PROBLEM DETAILS: Print every entry exactly as it appears, but skip the pictures.

Segment Open

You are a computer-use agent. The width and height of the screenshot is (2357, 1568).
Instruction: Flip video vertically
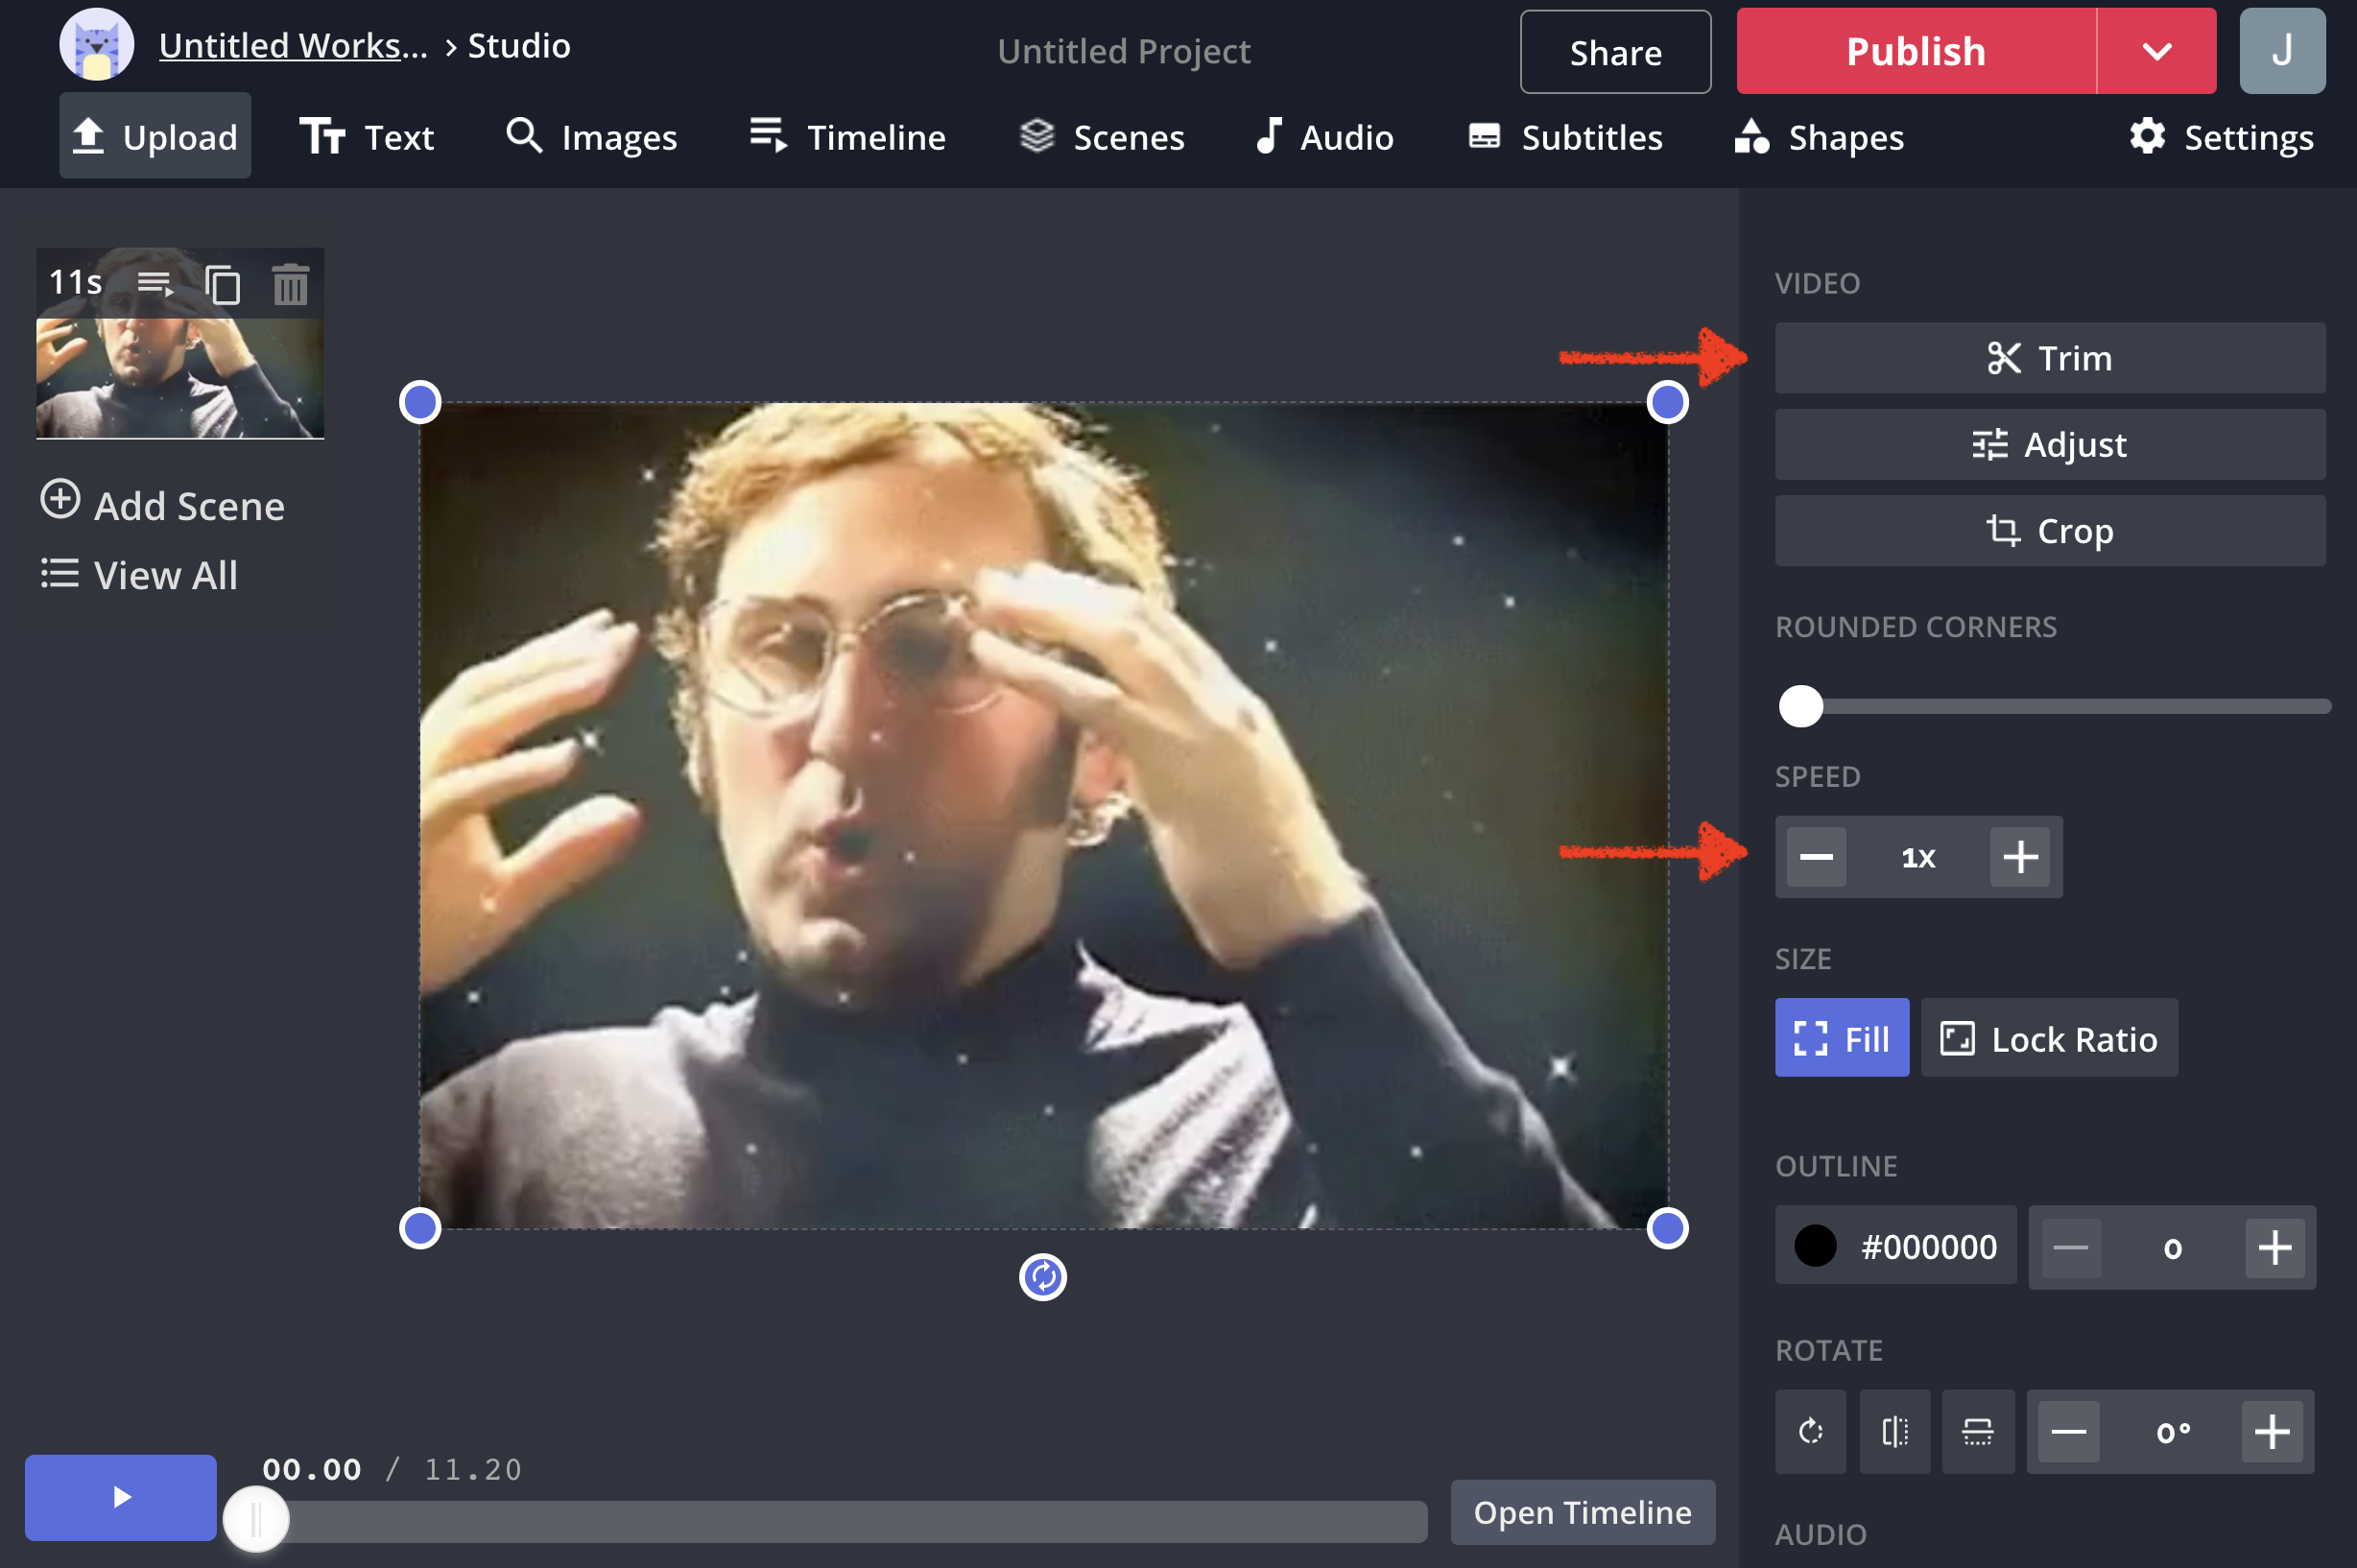(x=1977, y=1431)
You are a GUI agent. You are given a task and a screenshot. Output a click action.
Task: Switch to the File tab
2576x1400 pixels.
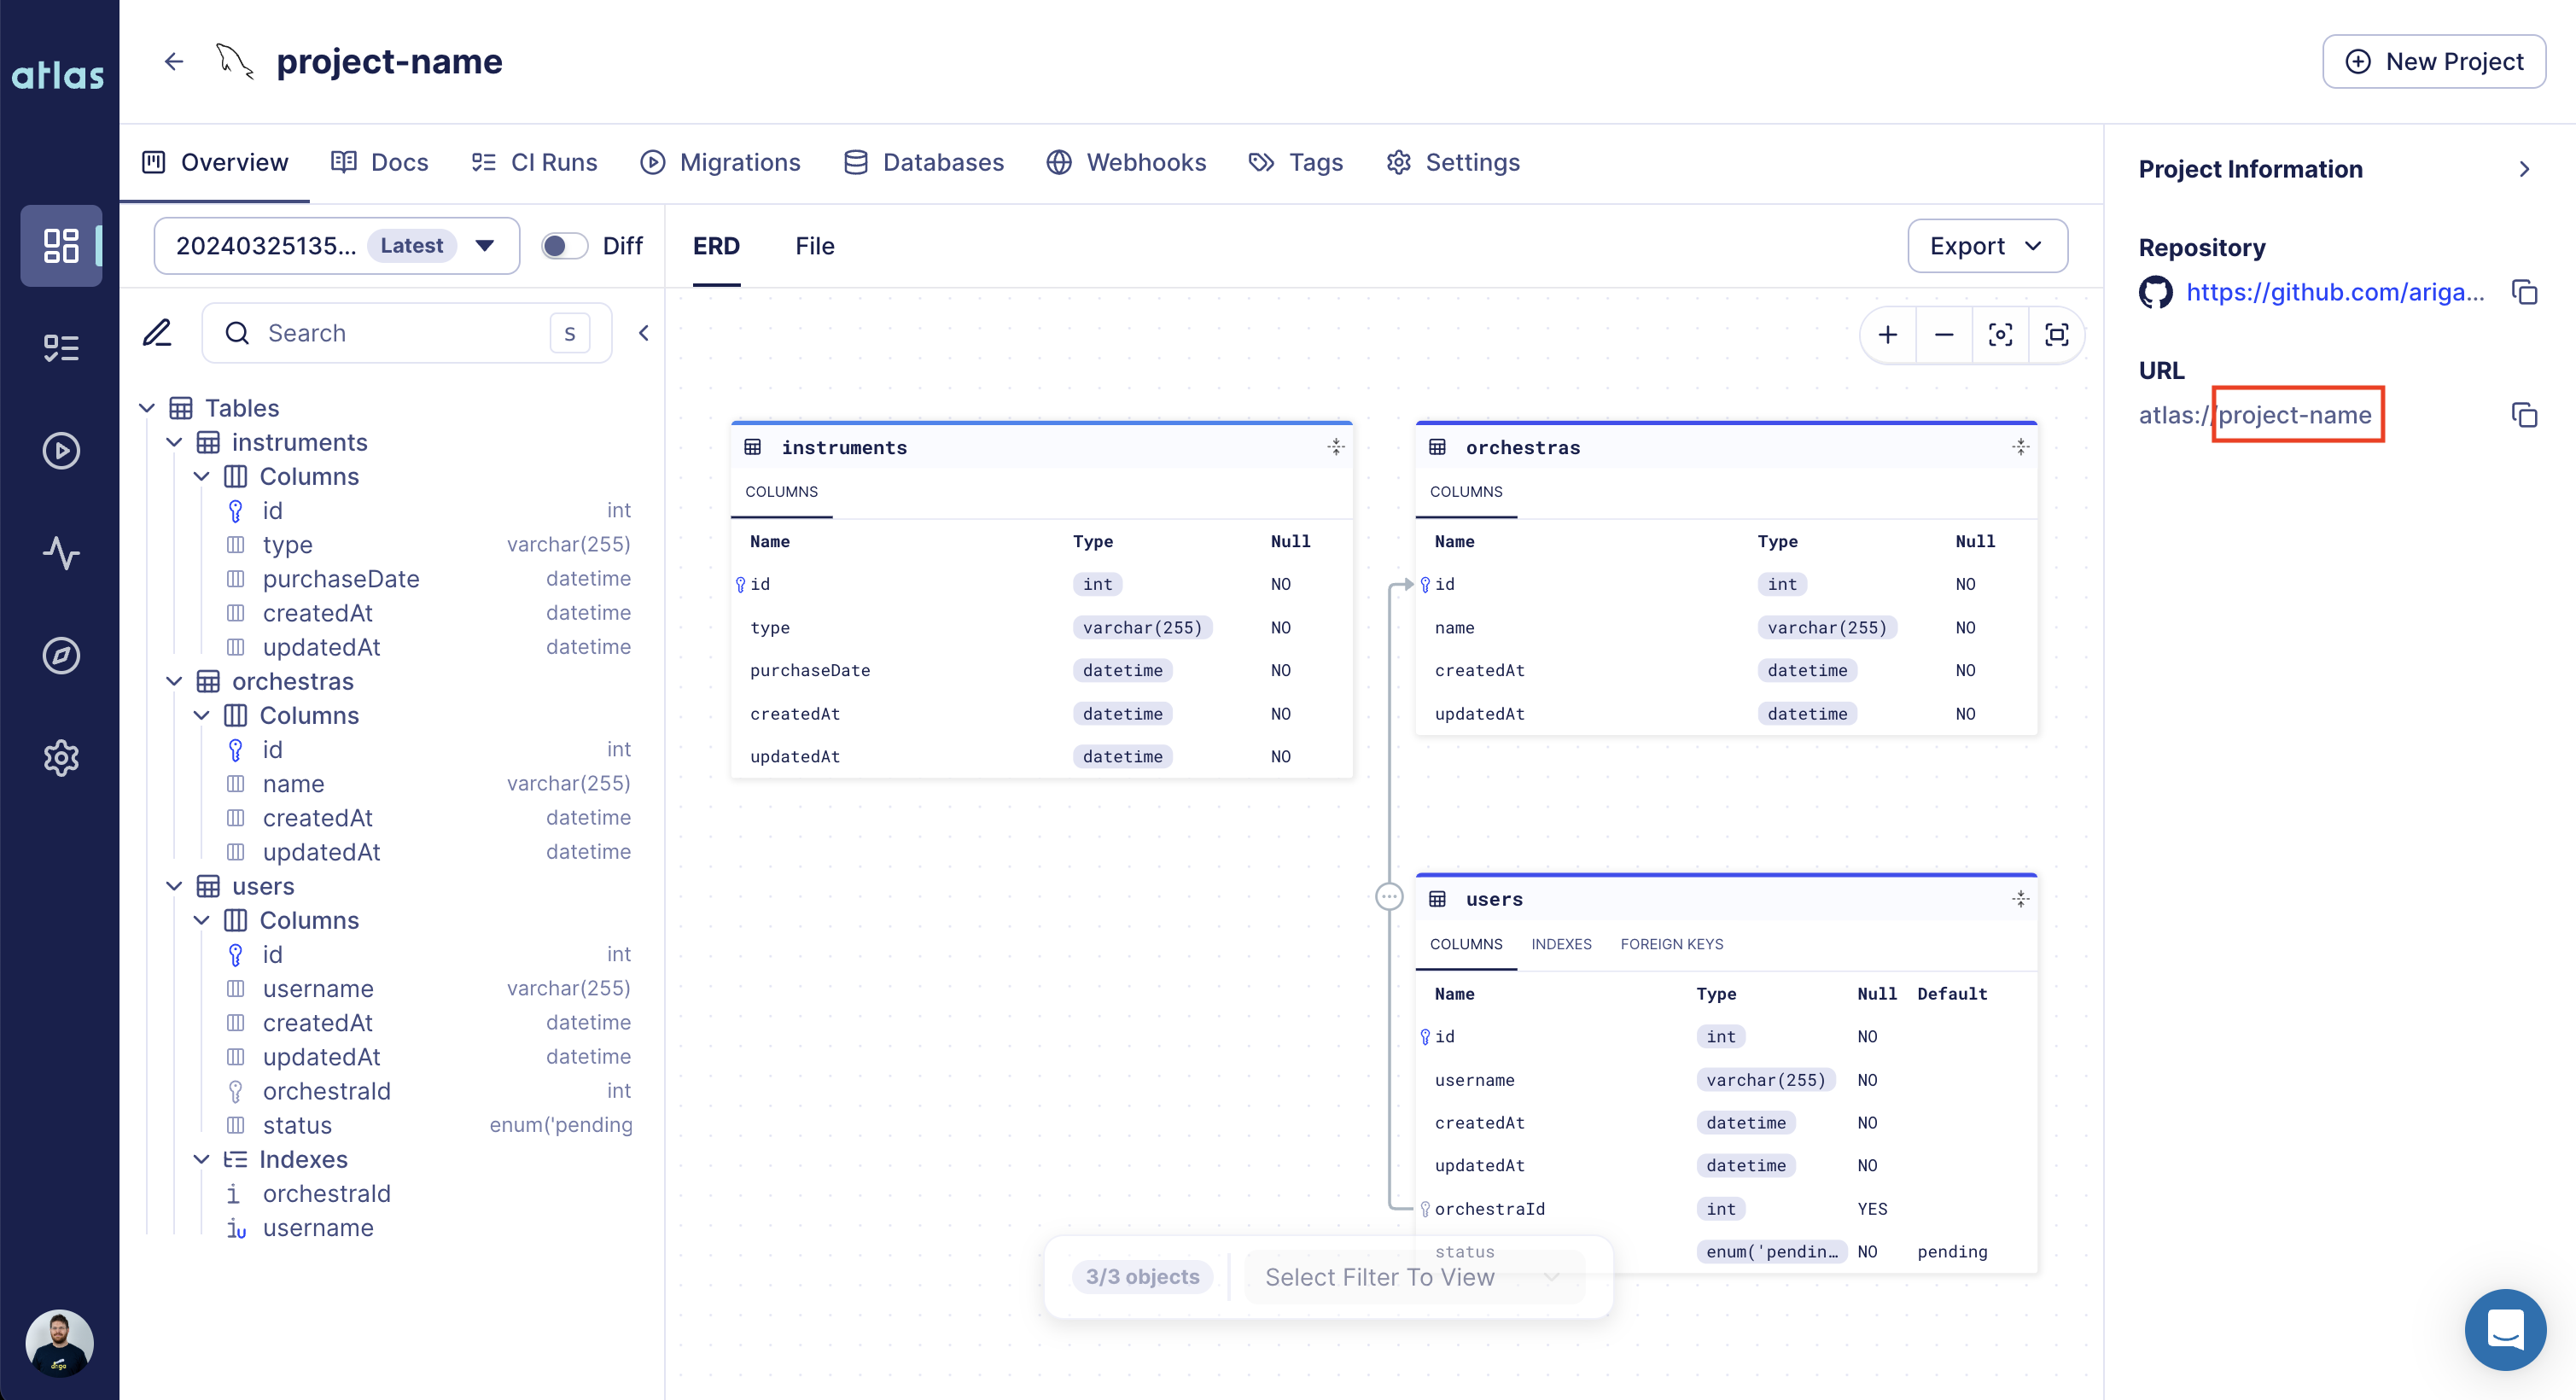(x=814, y=246)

Segment Closed

ANSWER TO THE EXERCISE:
You are a computer-use agent. The width and height of the screenshot is (2357, 1568).
Instruction: Flip video vertically
(x=1977, y=1431)
You are a GUI agent. You are given a task and a screenshot. Output a click action.
Task: Switch to the File tab
2576x1400 pixels.
(x=814, y=246)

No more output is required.